CONSIDERATO IN DIRITTO
I motivi dedotti, che appare opportuno trattare congiuntamente in quanto entrambi afferenti la configurabilita’ della ritenuta scriminante del diritto di cronaca, sono infondati.
Nella sentenza impugnata si osservava che il non identificato autore dell’articolo incriminato si era limitato a riportare quanto riteneva oggettivamente percepibile dai fedeli che assistevano alla cerimonia officiata dal (OMISSIS), per come riprodotta anche nel video allegato; in particolare, la consultazione del dispositivo informatico da parte del parroco con la caratteristica gestualita’ del rapido scorrimento manuale dello schermo, tipica della consultazione di messaggi ed altri contenuti similari in rete, ed invece incoerente con la lettura di un testo sacro, non emergendo fra l’altro dal complessivo atteggiamento del (OMISSIS) che lo stesso riprendesse dal dispositivo le parole che pronunciava nell’espletamento della funzione religiosa. Circostanze, queste, che venivano rappresentate in quanto tali da indurre inevitabilmente gli spettatori presenti a pensare che il sacerdote fosse impegnato in un uso privato del dispositivo nel corso della cerimonia.
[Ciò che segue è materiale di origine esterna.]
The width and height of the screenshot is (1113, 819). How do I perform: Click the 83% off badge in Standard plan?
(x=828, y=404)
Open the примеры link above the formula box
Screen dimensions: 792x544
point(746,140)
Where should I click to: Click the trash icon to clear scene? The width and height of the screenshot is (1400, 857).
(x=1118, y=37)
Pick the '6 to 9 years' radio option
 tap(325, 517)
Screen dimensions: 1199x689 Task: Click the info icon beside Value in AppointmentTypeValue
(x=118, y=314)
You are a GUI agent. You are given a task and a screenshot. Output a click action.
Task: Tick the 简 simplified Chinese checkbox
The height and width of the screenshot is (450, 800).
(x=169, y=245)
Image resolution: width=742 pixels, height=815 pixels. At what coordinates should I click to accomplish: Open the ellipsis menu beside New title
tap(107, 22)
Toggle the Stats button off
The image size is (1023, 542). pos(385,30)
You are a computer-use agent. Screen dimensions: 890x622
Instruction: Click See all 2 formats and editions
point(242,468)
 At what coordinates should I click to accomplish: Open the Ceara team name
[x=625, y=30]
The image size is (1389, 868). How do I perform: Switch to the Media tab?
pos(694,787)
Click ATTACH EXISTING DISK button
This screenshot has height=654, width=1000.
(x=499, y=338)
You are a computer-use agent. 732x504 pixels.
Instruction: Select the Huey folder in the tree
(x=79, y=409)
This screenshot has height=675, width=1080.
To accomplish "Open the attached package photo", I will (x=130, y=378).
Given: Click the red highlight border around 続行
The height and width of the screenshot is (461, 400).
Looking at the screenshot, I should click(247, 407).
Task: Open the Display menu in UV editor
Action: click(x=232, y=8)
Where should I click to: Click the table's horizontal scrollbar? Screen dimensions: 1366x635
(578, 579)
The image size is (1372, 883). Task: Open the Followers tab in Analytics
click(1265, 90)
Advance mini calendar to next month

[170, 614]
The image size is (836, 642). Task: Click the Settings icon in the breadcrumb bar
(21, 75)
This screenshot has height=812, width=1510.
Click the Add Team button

Tali argomentazioni, con le quali era efficacemente illustrata la dimostrativita’ del comportamento del (OMISSIS) per quanto rilevabile dal video in atti, non danno luogo ai vizi logici denunciati dal ricorrente; che per il resto ripropone una diversa valutazione di merito sulla plausibilita’ della tesi dell’uso del dispositivo per la consultazione di un testo sacro, per quanto detto adeguatamente verificata e disattesa dal Giudice dell’udienza preliminare.
L’ulteriore censura di omessa valutazione delle informazioni relative all’uso dello smartphone per la lettura di testi sacri da parte del (OMISSIS), ed all’atteggiamento possibilista della Chiesa su tale consuetudine, e’ anch’essa infondata in quanto relativa ad elementi generici ed inconferenti rispetto al caso in esame, in cui l’utilizzazione del dispositivo per fini diversi da quelli propri della funzione religiosa era legata a precisi dati comportamentali per quanto detto rilevati dall’autore dell’articolo.
Non va da ultimo trascurato che comunque, secondo i principi affermati dalla giurisprudenza di legittimita’, il direttore di un periodico online non puo’ essere ritenuto responsabile per l’omesso controllo sul contenuto delle pubblicazioni ai sensi dell’articolo 57 c.p., titolo ascritto agli imputati in questo procedimento (Sez. 5, n. 10594 del 05/11/2013, dep. 2014, Montanari, Rv. 259888; Sez. 5, n. 44126 del 28/10/2011, Hamaui, Rv. 251132; Sez. 5, n. 35511 del 16/07/2010, Brambilla, Rv. 248507).
Il ricorso deve pertanto essere rigettato, seguendone la condanna del ricorrente al pagamento delle spese processuali.
P.Q.M.
Rigetta il ricorso e condanna il ricorrente al pagamento delle spese processuali.